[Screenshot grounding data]
-.-.-

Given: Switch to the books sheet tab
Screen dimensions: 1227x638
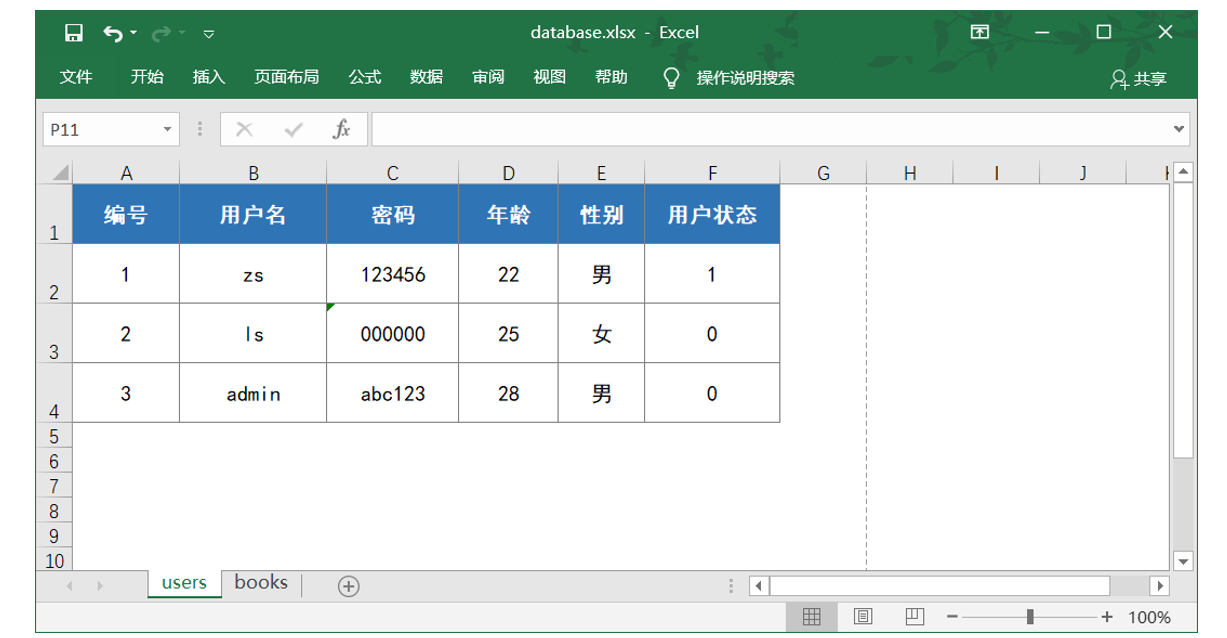Looking at the screenshot, I should 260,582.
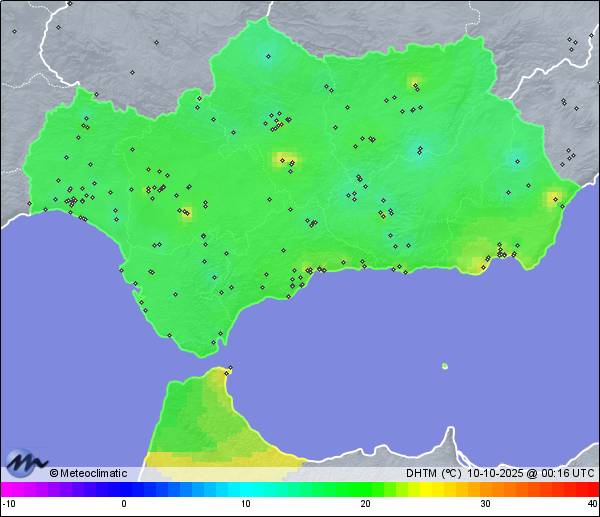Screen dimensions: 600x517
Task: Click the magenta end of the color scale
Action: click(8, 489)
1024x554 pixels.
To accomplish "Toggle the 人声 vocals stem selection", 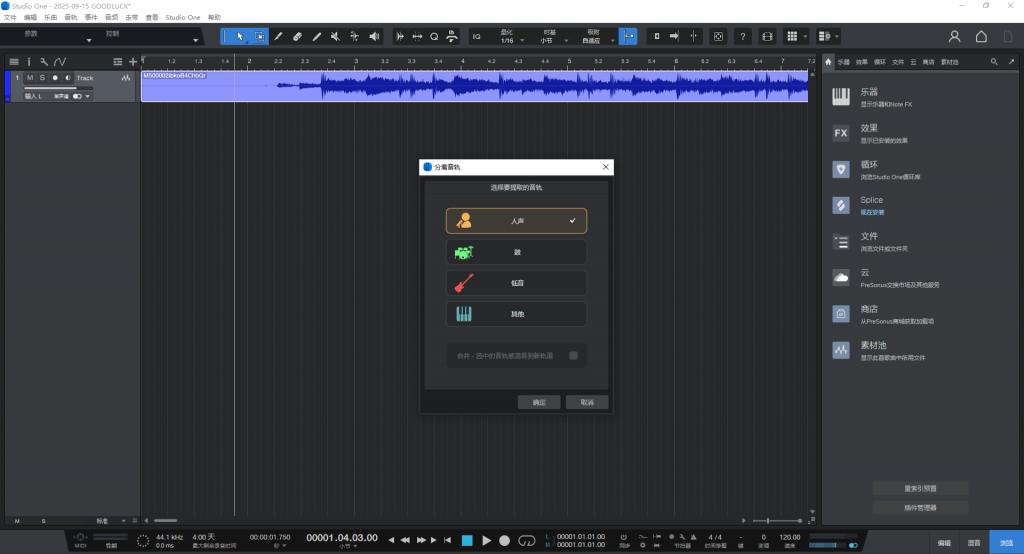I will 516,220.
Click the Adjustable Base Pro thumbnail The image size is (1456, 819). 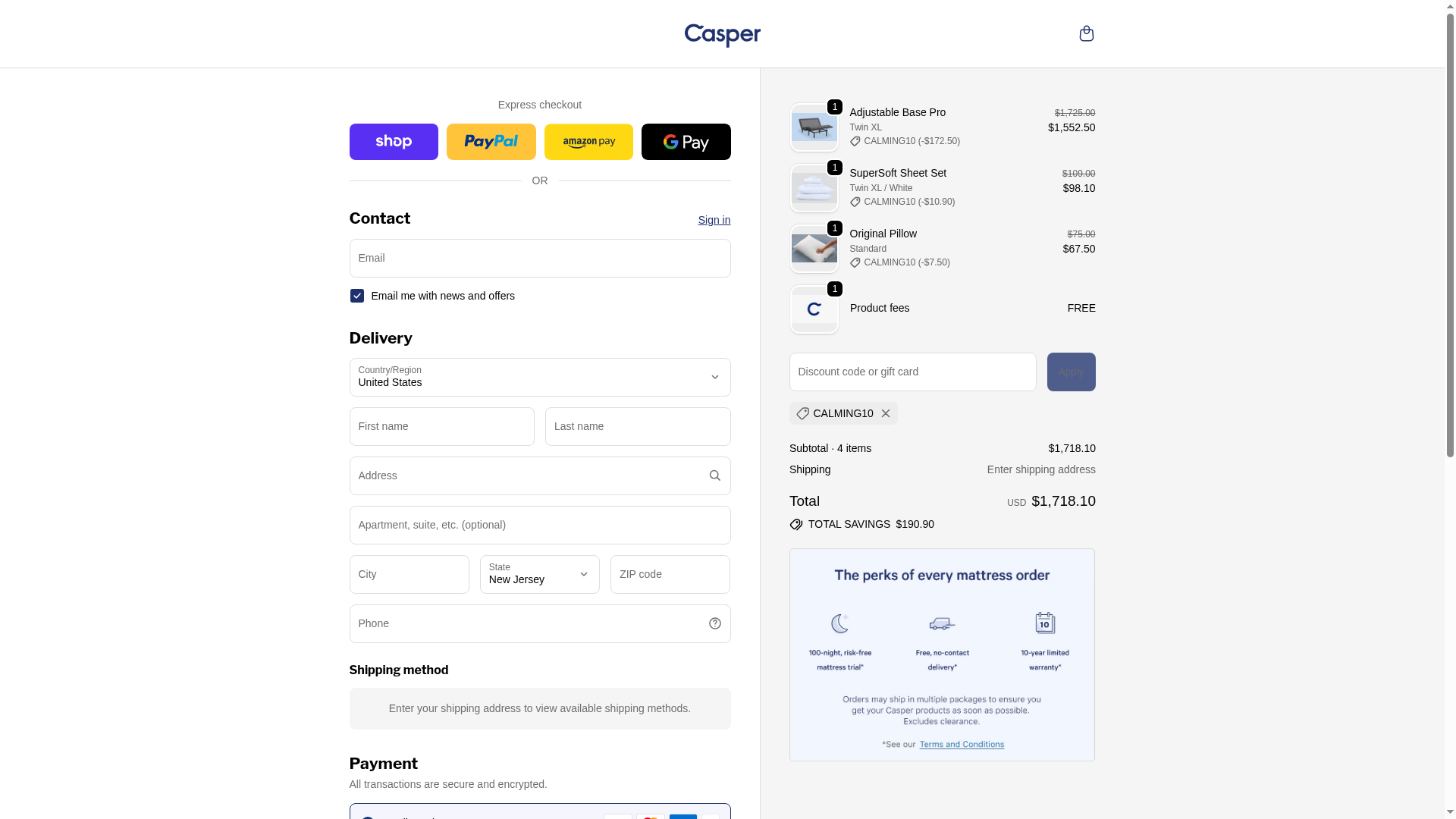coord(814,127)
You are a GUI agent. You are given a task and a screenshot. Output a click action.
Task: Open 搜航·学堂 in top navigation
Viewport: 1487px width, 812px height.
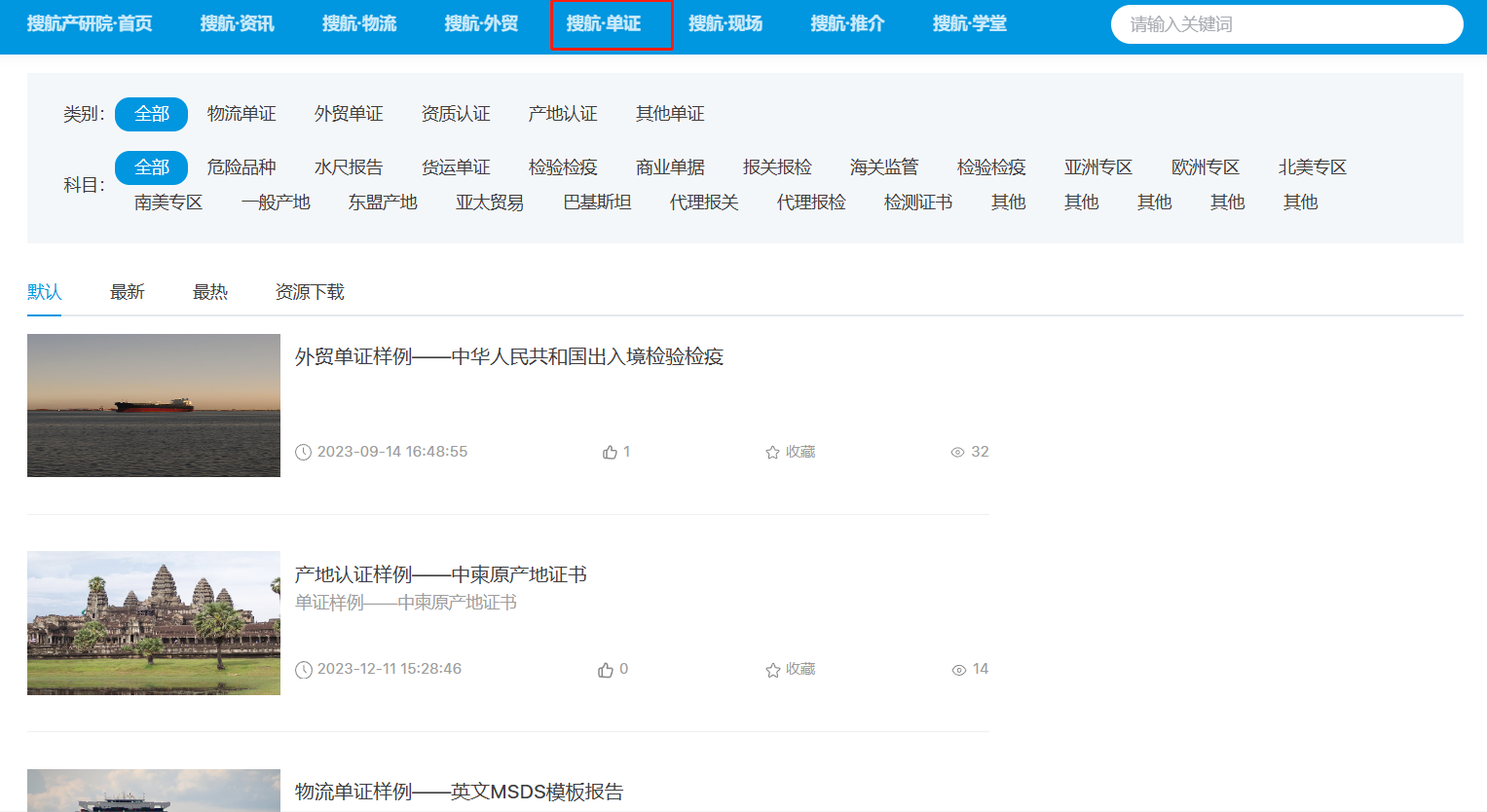[970, 24]
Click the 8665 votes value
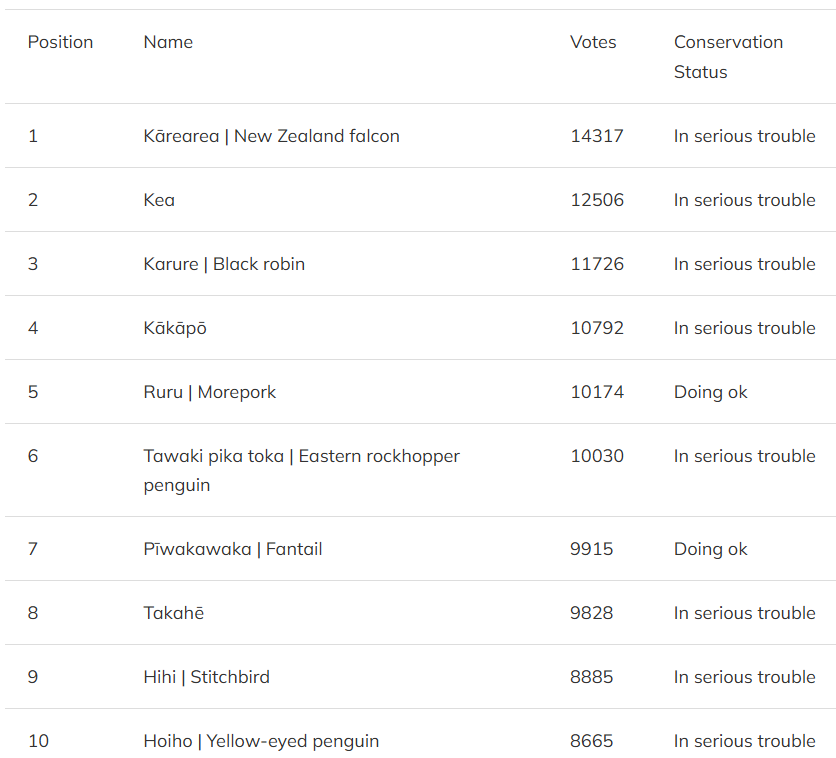Viewport: 836px width, 758px height. 592,741
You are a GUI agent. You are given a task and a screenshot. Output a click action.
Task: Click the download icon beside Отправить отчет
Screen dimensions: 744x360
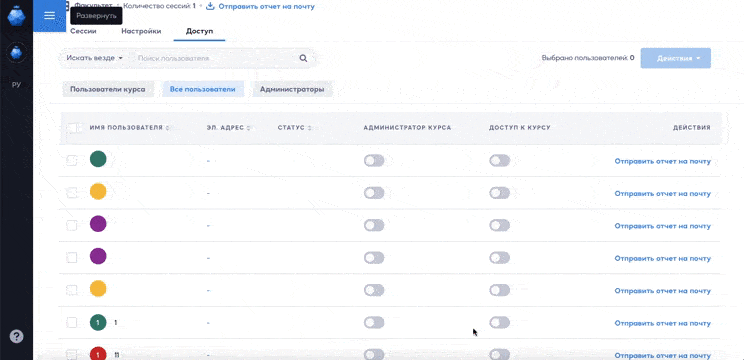[210, 6]
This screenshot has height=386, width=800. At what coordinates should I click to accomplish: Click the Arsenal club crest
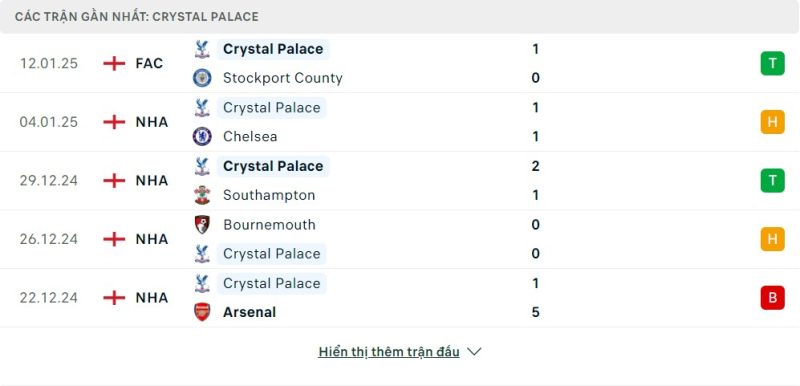coord(202,312)
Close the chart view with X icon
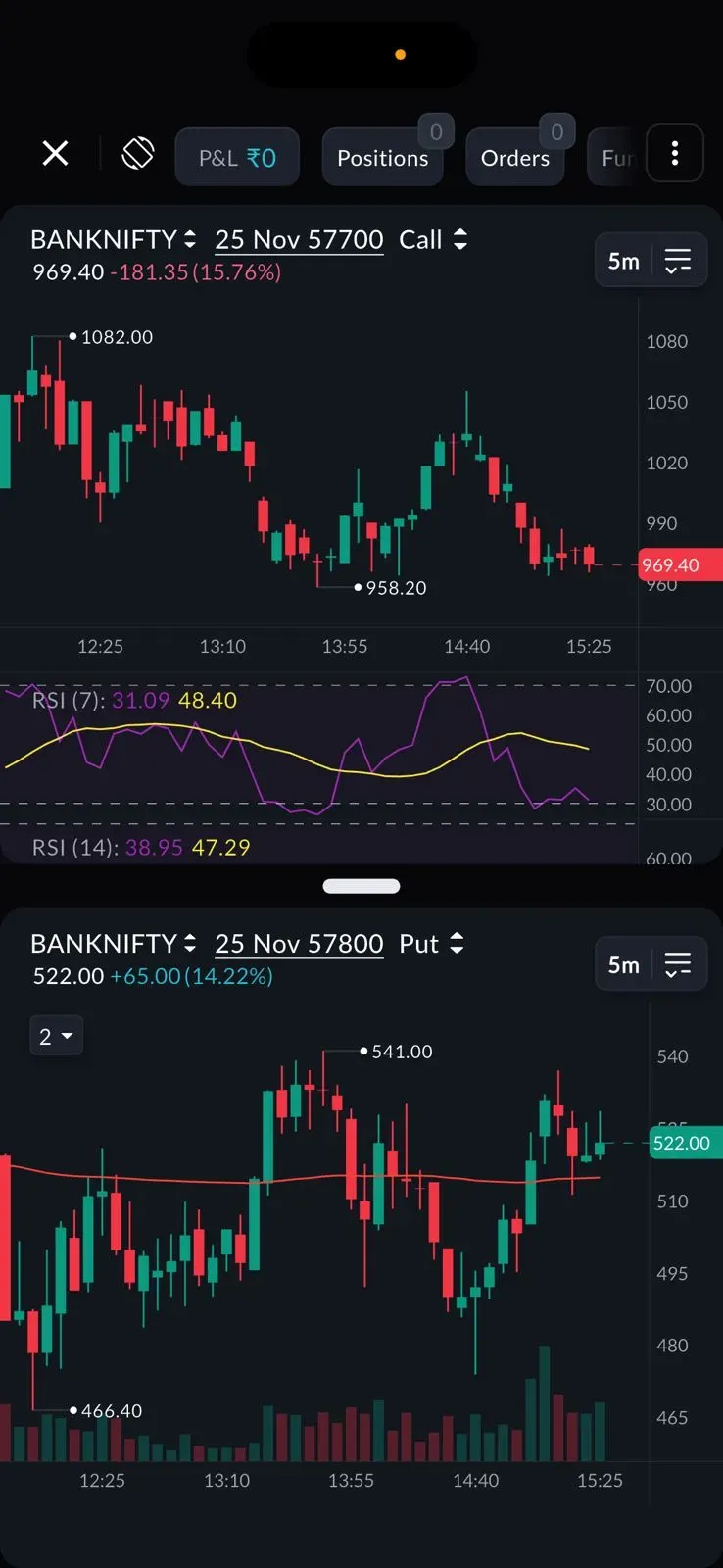The width and height of the screenshot is (723, 1568). pyautogui.click(x=56, y=154)
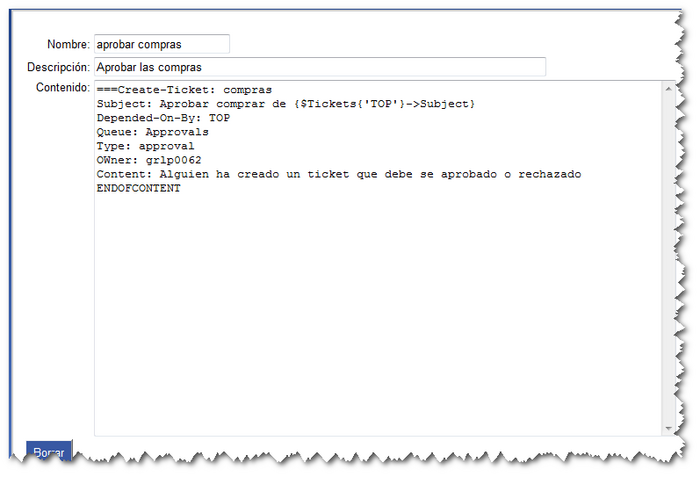This screenshot has width=700, height=477.
Task: Click empty area of Contenido textarea
Action: [377, 320]
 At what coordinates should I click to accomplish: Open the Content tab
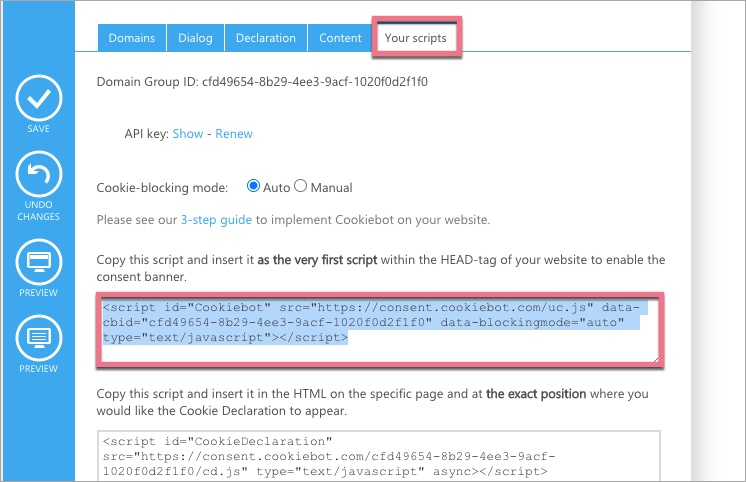(340, 38)
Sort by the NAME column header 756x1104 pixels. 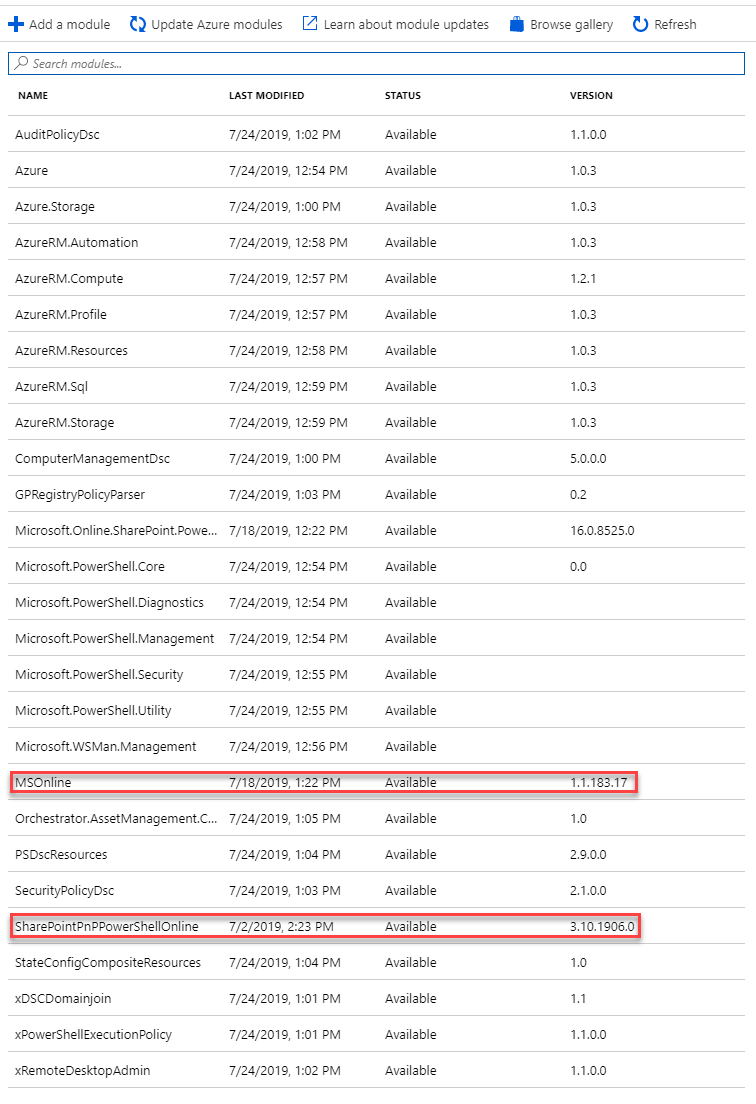pos(33,95)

-.-.-

* **What this task involves**: Skip every picture, and restate word for word only the lines above from the line containing "Viewport: 1487px width, 812px height." to the line containing "Task: Click the download", both of them included.

* **Answer below**:
Viewport: 1487px width, 812px height.
[970, 24]
Click the 8665 votes value
Viewport: 836px width, 758px height. 592,741
You are a GUI agent. You are given a task and a screenshot. Output a click action.
Task: Click the download icon beside Отправить отчет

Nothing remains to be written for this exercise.